To find the 20th number in an arithmetic sequence, you need to know the first term and the common difference between terms. Here's how you do it:
According to the YouTube video, "Find the 20th Term of the Arithmetic Sequence 4, 11, 18, 25," the following approach is recommended:
Understanding Arithmetic Sequences
An arithmetic sequence is a sequence of numbers where the difference between any two consecutive terms is constant. This constant difference is called the "common difference."
- First Term (a): The first number in the sequence.
- Common Difference (d): The constant amount added to get to the next term.
Formula for the nth term
The formula to find the nth term (in this case, the 20th term) of an arithmetic sequence is:
an = a + (n - 1)d
Where:
- an is the nth term
- a is the first term
- n is the term number (20 in this case)
- d is the common difference
How to find the 20th number
- Identify the first term (a): Look at the sequence and note the first number.

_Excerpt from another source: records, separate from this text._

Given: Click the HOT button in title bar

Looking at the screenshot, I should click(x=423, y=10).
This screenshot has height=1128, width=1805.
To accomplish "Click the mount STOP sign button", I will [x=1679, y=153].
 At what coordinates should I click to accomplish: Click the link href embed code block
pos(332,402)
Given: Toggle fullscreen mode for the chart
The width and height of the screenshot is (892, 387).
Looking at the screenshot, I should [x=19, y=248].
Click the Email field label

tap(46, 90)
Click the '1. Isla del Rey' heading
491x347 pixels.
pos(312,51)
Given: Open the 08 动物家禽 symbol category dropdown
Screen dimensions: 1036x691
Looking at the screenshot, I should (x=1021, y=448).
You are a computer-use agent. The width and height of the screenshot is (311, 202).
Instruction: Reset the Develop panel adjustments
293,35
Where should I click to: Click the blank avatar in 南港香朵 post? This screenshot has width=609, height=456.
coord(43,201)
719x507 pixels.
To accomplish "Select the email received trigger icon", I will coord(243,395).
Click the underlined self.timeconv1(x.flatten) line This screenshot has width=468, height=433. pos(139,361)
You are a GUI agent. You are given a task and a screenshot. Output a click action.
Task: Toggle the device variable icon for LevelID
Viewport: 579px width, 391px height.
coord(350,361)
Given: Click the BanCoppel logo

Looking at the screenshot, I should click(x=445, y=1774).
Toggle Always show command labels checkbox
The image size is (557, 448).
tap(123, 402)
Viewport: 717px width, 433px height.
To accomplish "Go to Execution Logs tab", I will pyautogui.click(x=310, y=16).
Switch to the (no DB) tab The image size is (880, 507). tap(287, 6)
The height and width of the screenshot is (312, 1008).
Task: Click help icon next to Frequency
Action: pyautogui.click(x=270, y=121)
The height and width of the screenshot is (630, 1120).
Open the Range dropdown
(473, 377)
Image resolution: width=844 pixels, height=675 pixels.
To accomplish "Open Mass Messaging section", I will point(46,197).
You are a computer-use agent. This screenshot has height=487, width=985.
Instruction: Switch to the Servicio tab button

- Calculate the common difference (d): Subtract any term from the term that follows it.
- Apply the formula:
- Substitute n = 20, the first term, and the common difference into the formula.
- Calculate the result.
Example
Let's use the sequence from the YouTube video: 4, 11, 18, 25...
- First Term (a): 4
- Common Difference (d): 11 - 4 = 7
- Apply the formula:
- a20 = 4 + (20 - 1) * 7
- a20 = 4 + 19 * 7
- a20 = 4 + 133
- a20 = 137
Therefore, the 20th number in the sequence 4, 11, 18, 25... is 137.
Key Takeaway
To find the 20th term, or any term in an arithmetic sequence, you start with the first term and add the common difference multiplied by one less than the term number you are looking for. As the reference highlights, you add the common difference 19 times to the first term to get the 20th term.